(P)GCC Facing Challenges of Low-Skilled Expat Labor
World Economy

(P)GCC Facing Challenges of Low-Skilled Expat Labor

The Persian Gulf Arab economies are weak in terms of labor productivity compared with counterparts in other countries, according to the PricewaterhouseCoopers PwC Economic Bulletin for the Middle East, which has attributed it to Persian Gulf Arab countries’ dependence on low-skilled expatriate labor in many economic sectors.
Coincidentally, public sectors across the (P)GCC region (UAE, Bahrain, Saudi Arabia, Oman, Qatar and Kuwait) are experiencing a spike in hiring rates, which consequentially triggered other Persian Gulf Arab states, led by Saudi Arabia, to adopt localization principles, such as “Saudization”, in their respective economic sectors gradually, Asharq Al-Awsat reported.
PwC’s latest Middle East Economy Watch reports that productivity has been falling for many years across the region, with Oman and Lebanon among a number of countries that continued to decline in 2017.
Some Persian Gulf Arab states showed signs of growth, including the UAE, which exceeded the global average of 10% growth in real productivity between 2010 and 2017.
“Persian Gulf economies have weak labor productivity levels compared with peers as they rely on low-skilled expatriates in many sectors. Meanwhile, public sectors across the region are heavily overstaffed,” said Richard Boxshall, senior economist at PwC Middle East.

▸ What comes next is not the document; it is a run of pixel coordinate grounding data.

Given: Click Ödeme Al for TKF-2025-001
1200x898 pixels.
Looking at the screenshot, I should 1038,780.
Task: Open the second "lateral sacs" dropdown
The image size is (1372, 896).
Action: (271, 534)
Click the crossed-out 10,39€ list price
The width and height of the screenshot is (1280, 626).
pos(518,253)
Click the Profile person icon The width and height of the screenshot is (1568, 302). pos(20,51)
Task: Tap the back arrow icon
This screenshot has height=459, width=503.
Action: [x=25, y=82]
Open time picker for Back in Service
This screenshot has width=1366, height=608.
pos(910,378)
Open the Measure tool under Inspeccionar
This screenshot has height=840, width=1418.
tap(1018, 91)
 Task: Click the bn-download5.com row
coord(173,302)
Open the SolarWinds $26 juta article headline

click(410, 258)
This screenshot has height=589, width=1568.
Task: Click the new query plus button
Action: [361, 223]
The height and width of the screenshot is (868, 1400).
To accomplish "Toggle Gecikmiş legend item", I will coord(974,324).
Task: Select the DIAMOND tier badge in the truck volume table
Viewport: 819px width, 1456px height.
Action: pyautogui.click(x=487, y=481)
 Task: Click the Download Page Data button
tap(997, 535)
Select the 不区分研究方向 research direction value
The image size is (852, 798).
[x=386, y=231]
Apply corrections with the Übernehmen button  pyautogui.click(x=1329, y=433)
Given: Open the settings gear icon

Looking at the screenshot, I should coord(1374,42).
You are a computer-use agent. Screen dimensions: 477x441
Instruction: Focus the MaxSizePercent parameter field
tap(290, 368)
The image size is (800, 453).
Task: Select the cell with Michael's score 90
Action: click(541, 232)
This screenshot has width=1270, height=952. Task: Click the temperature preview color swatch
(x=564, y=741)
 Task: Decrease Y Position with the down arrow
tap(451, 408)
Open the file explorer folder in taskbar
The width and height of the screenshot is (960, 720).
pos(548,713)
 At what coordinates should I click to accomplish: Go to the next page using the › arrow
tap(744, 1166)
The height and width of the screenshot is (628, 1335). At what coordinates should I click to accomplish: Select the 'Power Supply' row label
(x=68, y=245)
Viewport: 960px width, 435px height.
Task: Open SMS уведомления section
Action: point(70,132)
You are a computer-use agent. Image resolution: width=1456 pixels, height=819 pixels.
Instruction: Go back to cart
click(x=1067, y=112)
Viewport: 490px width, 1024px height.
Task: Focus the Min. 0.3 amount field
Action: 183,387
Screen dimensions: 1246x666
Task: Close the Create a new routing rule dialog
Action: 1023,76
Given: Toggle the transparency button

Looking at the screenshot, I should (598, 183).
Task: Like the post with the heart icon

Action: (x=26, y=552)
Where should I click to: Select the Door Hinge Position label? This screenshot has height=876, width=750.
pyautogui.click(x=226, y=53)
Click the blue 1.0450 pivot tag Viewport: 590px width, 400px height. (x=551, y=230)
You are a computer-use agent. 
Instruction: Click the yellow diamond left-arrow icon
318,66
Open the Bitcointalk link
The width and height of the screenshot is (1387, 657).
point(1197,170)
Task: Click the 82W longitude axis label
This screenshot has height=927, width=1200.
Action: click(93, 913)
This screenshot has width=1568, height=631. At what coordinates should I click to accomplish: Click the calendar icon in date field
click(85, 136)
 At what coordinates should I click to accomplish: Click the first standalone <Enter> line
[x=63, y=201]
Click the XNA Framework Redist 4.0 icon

Heavy investment in artificial intelligence and robotics will have a huge impact on workforces across the region as expats rendered redundant by technology return home, creating a less dense but more productive population.
“The combination of investment, leadership and improving education could lead to substantial productivity gains,” Boxshall said.
Business environments across the region fared better, with the UAE and Saudi Arabia highlighted in the World Bank’s report Doing Business and the World Economic Forum’s Global Competitiveness indices.
“The Persian Gulf Arab countries have largely led the other Middle East and North African countries since the inception of both indices, although methodological changes in Doing Business contributed to sharp declines for some of these countries a few years ago,” Boxshall said.
In 2017, measures were introduced in Saudi Arabia to update the country’s business infrastructure, including a new online system for property registration and a reduction in the number of documents needed for customs clearance.
Reform in Saudi Arabia now seems necessary—and yet, at the same time, impossible. How will the royal family manage to reject the clergy’s support, stop the financing of fundamentalist networks and bring about nothing short of several revolutions regarding social rights? The kingdom’s stability is at stake and, as a consequence, that of the entire region, too.